Age of Acquisition and the Structure of Dictionary Definition Space
Amsciforum 2013-03-10
Summary:
In a dictionary, you can learn the meaning of any word through definition alone, as long as you already know the meaning of the words in the definition. How many words do you need to reach all the rest by definition alone? It turns out that you can reduce a dictionary to a unique "grounding kernel" (GK; about 10% of the dictionary) from which you can learn the meaning of all the rest of the words by definition alone. The words in the GK turn out to have been learned at a younger age (and probably not by definition, but from direct sensorimotor experience). GK words are also more concrete, imageable and more frequent, both in writing and speaking. The GK, however, is not the smallest number of words from which all the rest of the dictionary can be reached by definition alone. That would be the "minimum grounding set" (MGS).
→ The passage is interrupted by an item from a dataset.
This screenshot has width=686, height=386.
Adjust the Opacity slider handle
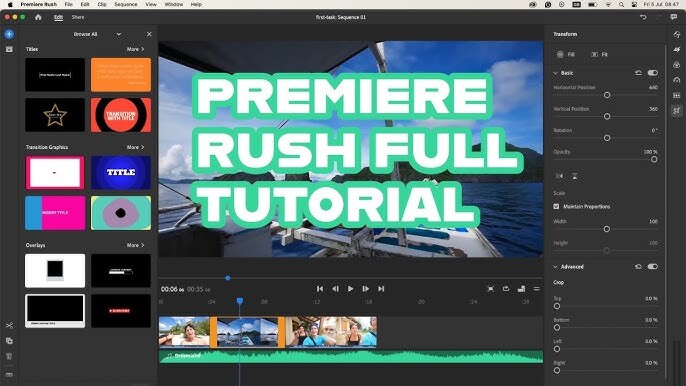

We have not yet found the MGS (because the general problem of finding an MGS is NP-complete, but we are coming closer for the special case of dictionaries), but we have already compressed the GK down to a "hard kernel" of strongly connected words. The relationship with the psycholinguistic variables (age of acquisition, concreteness, frequency) turns out to be more complex within the GK. We will describe this relationship for two special dictionaries -- Longman's and Cambridge -- as well as for WordNet, and close with some findings on sensorimotor category learning.